# Finally got my nano reef going



## Asully70 (Aug 22, 2008)

Hey guys i have been away for quite a while due to school and being really busy at work but i finally got my 29g reef tank up and going. here is a picture of it. The corals I have in my tank are keynan tree, zoos, and hynapora spelling?. The fish that i have in there are a coral beauty, 2 false clowns, a small blue tang, and a six line wrasse. Hopefully i can figure out how to get a picture up...


----------



## Asully70 (Aug 22, 2008)

*I think i figured it out*


----------



## Fishfirst (Jan 24, 2005)

Looks nice. I hope you have long term plans for the tang. They just don't do well in small spaces. What kind of lighting and filtration do you use?


----------



## ivwarrior (Jul 27, 2008)

I was thinking the same thing.

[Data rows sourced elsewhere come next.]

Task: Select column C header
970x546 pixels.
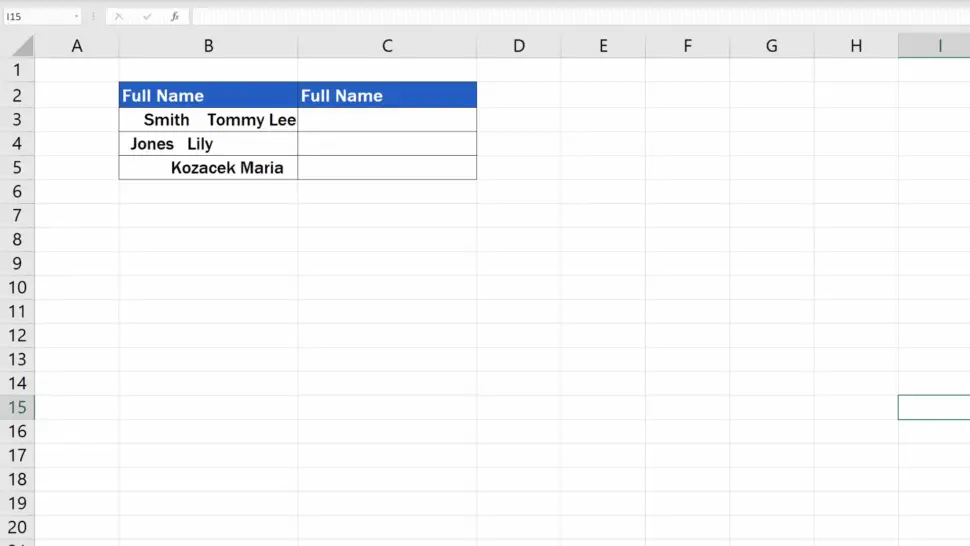Action: click(387, 46)
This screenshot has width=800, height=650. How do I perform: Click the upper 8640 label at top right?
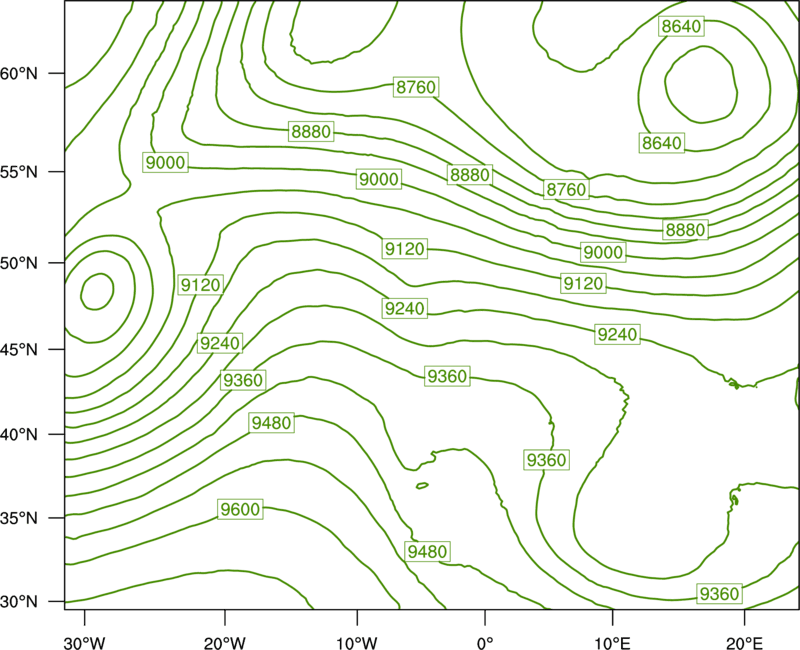tap(682, 26)
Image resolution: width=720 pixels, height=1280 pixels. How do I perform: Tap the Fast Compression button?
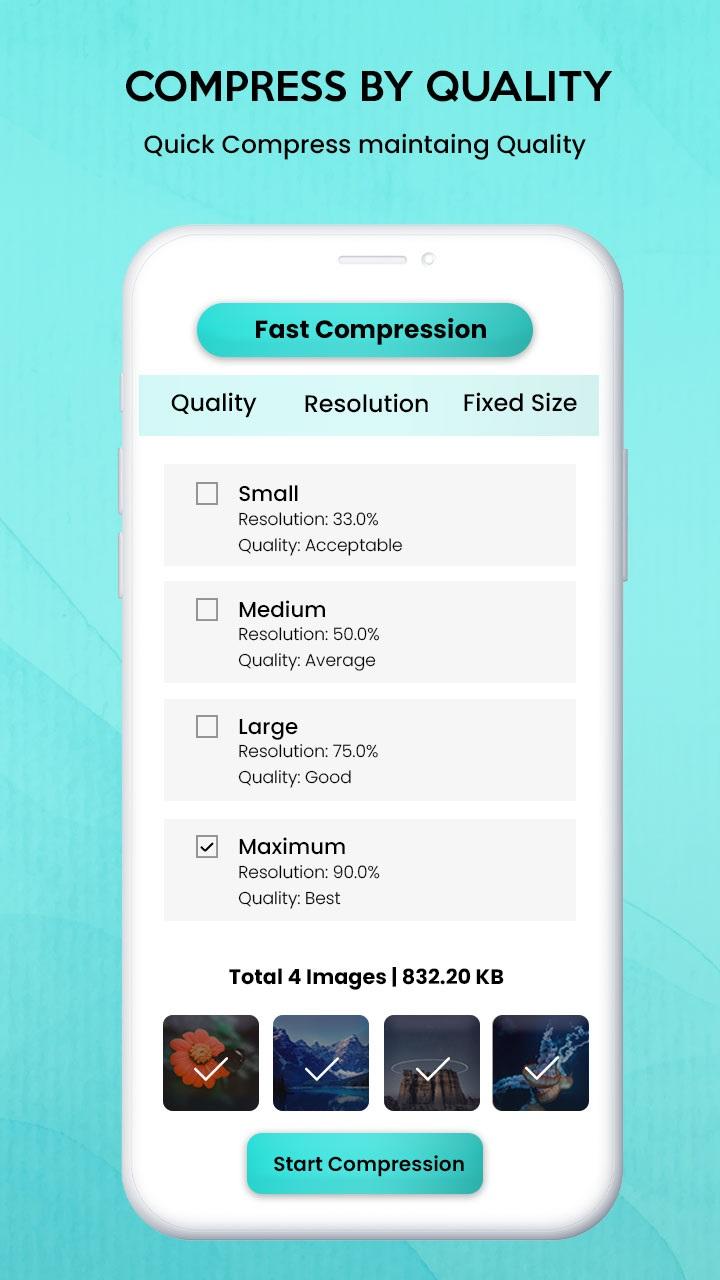click(365, 330)
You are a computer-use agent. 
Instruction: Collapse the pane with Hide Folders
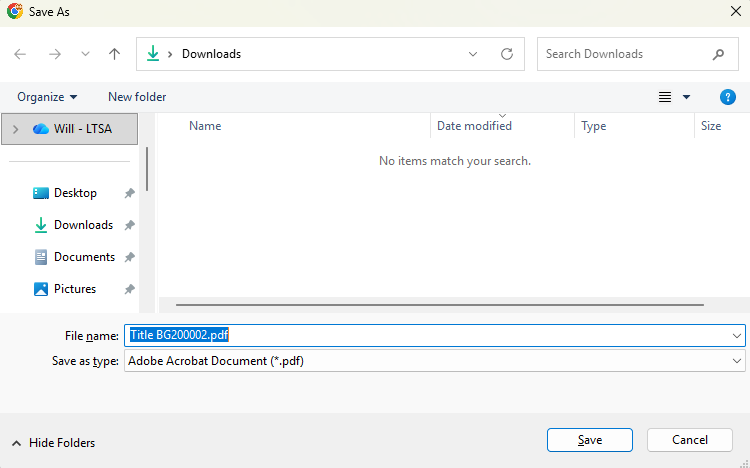(x=53, y=443)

With a tang, I'm hoping you have BIG plans for the future, minimum 75 gallon, 100+ would be better.


----------



## Asully70 (Aug 22, 2008)

Once the tang gets to big the store i bought it from will buy it back for cash. its still really small right now so i probably have a good 6 months to a year with it then ill give it back. For my lighting i have a current usa power compact 65x2 with duel daylight and dual actinics with a lunar for the night time.


----------